Durch die neue Lehrerin erfahren die Schüler auch vom „Club der toten Dichter“, der sich schon zu ihren Zeiten im Irminfels in einer Höhle getroffen hatte. Den lassen die fünf wieder aufleben und nehmen auch Partick Ottenreuth (Hannes Eitzenberger) von der Nachbarschule in ihren Reihen auf. „Eine unbeschreibliche Euphorie, etwas völlig Durchgeknalltes zu machen, erfasste uns“, erinnert sich Wipfelder. Er ist nicht nur der Neue am Irminfels, sondern auch der Erzähler, der an die Sache mit Sandra erinnert.

Die sechs Jugendlichen, von denen Wipfelder und Wiedemann alte Hasen am Kleinen Theater sind, haben sie doch schon in etlichen Inszenierungen mitgewirkt, sind die eigentlichen Stars in diesem Stück. Ihnen lässt Pokorny, die auch Regie führte, Raum, sich zu entfalten.
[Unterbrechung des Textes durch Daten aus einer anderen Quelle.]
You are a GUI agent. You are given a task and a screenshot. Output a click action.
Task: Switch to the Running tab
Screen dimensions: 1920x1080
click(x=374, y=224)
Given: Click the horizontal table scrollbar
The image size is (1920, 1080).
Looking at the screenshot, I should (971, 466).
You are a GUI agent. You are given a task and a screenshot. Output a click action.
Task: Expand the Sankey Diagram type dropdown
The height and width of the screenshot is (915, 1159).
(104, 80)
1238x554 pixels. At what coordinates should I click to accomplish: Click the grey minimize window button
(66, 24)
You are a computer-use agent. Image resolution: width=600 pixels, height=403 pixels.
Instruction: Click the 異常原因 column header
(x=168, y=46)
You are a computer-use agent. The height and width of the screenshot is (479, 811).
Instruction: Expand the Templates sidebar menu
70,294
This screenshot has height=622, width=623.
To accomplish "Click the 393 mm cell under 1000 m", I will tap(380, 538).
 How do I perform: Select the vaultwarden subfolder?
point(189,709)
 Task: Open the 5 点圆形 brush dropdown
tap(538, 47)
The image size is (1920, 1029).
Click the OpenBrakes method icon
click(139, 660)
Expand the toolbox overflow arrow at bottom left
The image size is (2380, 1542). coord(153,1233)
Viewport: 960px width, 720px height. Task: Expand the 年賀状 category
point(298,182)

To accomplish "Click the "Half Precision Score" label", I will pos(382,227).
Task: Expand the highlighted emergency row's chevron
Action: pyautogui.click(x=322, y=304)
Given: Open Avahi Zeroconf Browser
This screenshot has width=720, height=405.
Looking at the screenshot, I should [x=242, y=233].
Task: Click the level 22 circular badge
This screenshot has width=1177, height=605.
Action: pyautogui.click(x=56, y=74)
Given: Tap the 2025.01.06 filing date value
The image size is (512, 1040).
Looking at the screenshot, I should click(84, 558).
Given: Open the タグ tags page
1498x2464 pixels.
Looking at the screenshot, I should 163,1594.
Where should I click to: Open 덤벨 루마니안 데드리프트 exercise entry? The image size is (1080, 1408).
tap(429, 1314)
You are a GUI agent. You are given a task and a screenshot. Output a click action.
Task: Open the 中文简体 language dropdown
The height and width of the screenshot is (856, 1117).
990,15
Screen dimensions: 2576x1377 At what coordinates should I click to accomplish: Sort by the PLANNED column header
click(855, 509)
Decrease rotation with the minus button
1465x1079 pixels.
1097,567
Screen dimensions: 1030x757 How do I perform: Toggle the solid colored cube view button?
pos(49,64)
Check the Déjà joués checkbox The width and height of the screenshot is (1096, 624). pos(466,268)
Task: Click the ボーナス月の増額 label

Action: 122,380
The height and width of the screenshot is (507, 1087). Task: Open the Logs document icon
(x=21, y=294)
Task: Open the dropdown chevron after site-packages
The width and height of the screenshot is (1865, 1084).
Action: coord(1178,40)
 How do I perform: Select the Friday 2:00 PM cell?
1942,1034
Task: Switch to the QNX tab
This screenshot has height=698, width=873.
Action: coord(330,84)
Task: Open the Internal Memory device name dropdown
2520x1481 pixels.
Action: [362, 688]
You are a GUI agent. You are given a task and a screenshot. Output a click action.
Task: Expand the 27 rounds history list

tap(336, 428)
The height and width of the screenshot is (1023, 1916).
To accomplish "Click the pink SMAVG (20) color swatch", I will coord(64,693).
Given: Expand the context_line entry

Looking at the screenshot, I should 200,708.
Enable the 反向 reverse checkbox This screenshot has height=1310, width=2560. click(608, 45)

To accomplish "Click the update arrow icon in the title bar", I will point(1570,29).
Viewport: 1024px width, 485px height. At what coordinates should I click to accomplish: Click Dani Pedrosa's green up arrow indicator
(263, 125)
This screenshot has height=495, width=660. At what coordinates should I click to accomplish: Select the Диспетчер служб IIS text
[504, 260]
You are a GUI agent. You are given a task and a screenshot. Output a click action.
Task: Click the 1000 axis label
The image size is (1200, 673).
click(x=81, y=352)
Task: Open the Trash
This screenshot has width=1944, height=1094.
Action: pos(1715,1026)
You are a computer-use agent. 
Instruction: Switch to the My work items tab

Besonders Brennauer, die erfrischend ungezwungen rüberkommt, überrascht – aber auch ihre Mitspieler kommen an. Und zeigen, dass sie sich nicht allein aufs Schauspielen verstehen, sondern auch andere Talente haben. Wipfelder hat beispielsweise die Musik zu dem Stück komponiert und zusammen mit Brennauer eingesungen. Höck tanzt, Eitzenberger trommelt, Schönach spielt Gitarre. Einzig Wiedemann konzentriert sich ganz auf das, was auf der Bühne passiert. Und das ist auch genug, übernimmt sie doch den hoch emotionalen Part des Mädchens, das sich erstmals gegen Lehrer und Eltern – als Projektion erscheint mehrfach ihre einschüchternde Mutter, gesprochen von Regina Rohrbeck – auflehnt. Letztlich zerbricht sie daran, stirbt an einer Überdosis. Ein Moment, der sich etwas zu sehr in die Länge zieht. Schuld daran sind freilich nicht das System, die Eltern oder die Schule - schuld daran ist einzig die Lehrerin, die die Jugendlichen animiert hat, ihre Träume nicht zu vergessen.

Carpe diem - nutze den Tag. Die Schüler haben’s trotzdem begriffen. Und auch das Publikum, das die Inszenierung mit stehenden Ovationen belohnt. Es war ein Versuch, hatte Tatjana Pokorny vor der Premiere gesagt, zum ersten Mal ein Jugendstück in den Spielplan aufzunehmen. Ein Wagnis. Das einzugehen hat sich gelohnt. Und lässt auf viele weitere hoffen.